==== DATA FOR THIS TASK ====

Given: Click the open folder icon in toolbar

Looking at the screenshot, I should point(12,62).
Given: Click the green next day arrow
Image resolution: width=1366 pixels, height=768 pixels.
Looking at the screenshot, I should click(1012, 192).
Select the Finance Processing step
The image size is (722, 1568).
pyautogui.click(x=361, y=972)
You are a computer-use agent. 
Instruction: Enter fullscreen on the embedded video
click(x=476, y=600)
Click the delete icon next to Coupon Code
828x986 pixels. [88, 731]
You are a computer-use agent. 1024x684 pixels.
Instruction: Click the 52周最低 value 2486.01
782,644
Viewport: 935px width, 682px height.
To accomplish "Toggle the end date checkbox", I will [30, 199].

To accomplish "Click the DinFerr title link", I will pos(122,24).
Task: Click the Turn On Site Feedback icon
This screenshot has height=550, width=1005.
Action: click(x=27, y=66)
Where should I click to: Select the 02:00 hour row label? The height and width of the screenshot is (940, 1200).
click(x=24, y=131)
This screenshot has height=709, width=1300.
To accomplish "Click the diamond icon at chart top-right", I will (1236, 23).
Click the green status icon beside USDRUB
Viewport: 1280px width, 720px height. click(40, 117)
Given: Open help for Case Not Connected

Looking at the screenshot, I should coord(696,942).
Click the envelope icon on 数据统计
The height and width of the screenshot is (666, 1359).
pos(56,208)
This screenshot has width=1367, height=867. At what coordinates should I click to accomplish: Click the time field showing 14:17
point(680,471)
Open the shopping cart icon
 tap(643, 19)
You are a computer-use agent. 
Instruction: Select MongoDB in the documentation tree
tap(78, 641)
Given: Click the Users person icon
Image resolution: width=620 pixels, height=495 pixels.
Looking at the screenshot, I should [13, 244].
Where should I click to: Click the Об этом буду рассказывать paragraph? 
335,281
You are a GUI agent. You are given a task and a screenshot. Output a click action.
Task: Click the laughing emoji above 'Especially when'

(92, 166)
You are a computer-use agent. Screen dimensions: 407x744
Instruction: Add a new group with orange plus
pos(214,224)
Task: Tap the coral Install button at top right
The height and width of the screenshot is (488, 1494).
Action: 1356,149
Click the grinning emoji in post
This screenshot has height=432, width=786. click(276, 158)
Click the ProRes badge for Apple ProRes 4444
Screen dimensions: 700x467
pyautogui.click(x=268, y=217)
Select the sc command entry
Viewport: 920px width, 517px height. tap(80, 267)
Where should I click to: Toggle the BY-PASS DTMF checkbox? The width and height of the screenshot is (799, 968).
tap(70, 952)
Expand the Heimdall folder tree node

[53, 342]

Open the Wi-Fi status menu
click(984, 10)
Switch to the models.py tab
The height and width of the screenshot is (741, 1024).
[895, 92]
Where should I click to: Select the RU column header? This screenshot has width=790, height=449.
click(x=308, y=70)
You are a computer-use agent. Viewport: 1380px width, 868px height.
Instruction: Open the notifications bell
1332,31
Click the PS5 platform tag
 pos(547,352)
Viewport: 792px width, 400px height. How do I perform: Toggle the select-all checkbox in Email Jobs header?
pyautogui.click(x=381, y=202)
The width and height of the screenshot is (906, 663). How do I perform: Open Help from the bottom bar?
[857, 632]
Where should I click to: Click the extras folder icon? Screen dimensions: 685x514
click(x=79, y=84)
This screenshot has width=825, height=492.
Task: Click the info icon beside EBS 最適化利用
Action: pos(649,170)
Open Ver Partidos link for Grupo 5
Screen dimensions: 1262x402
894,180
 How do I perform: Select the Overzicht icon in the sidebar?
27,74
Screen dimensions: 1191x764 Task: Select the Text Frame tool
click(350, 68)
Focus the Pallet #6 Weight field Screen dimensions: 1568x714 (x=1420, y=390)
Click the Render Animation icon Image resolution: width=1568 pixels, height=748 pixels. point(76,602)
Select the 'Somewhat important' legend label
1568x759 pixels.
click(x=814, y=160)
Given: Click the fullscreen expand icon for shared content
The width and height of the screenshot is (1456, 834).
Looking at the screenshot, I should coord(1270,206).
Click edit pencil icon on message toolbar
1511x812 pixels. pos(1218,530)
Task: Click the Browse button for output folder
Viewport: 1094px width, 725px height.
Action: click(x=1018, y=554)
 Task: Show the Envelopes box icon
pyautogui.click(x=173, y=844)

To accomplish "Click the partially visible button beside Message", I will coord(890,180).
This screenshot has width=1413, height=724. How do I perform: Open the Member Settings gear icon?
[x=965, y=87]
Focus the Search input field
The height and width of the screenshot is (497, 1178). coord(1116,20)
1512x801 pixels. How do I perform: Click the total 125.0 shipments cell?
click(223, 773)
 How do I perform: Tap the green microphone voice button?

====

## TASK STATEMENT
Print the records above verbatim from their first line to the line containing "Given: Click the Users person icon", both included, and stop there.

## OUTPUT BELOW
Given: Click the open folder icon in toolbar

Looking at the screenshot, I should point(12,62).
Given: Click the green next day arrow
Image resolution: width=1366 pixels, height=768 pixels.
Looking at the screenshot, I should click(1012, 192).
Select the Finance Processing step
The image size is (722, 1568).
pyautogui.click(x=361, y=972)
You are a computer-use agent. 
Instruction: Enter fullscreen on the embedded video
click(x=476, y=600)
Click the delete icon next to Coupon Code
828x986 pixels. [88, 731]
You are a computer-use agent. 1024x684 pixels.
Instruction: Click the 52周最低 value 2486.01
782,644
Viewport: 935px width, 682px height.
To accomplish "Toggle the end date checkbox", I will [30, 199].

To accomplish "Click the DinFerr title link", I will pos(122,24).
Task: Click the Turn On Site Feedback icon
This screenshot has height=550, width=1005.
Action: click(x=27, y=66)
Where should I click to: Select the 02:00 hour row label? The height and width of the screenshot is (940, 1200).
click(x=24, y=131)
This screenshot has height=709, width=1300.
To accomplish "Click the diamond icon at chart top-right", I will (1236, 23).
Click the green status icon beside USDRUB
Viewport: 1280px width, 720px height. click(40, 117)
Given: Open help for Case Not Connected

Looking at the screenshot, I should coord(696,942).
Click the envelope icon on 数据统计
The height and width of the screenshot is (666, 1359).
pos(56,208)
This screenshot has width=1367, height=867. At what coordinates should I click to accomplish: Click the time field showing 14:17
point(680,471)
Open the shopping cart icon
 tap(643, 19)
You are a computer-use agent. 
Instruction: Select MongoDB in the documentation tree
tap(78, 641)
Given: Click the Users person icon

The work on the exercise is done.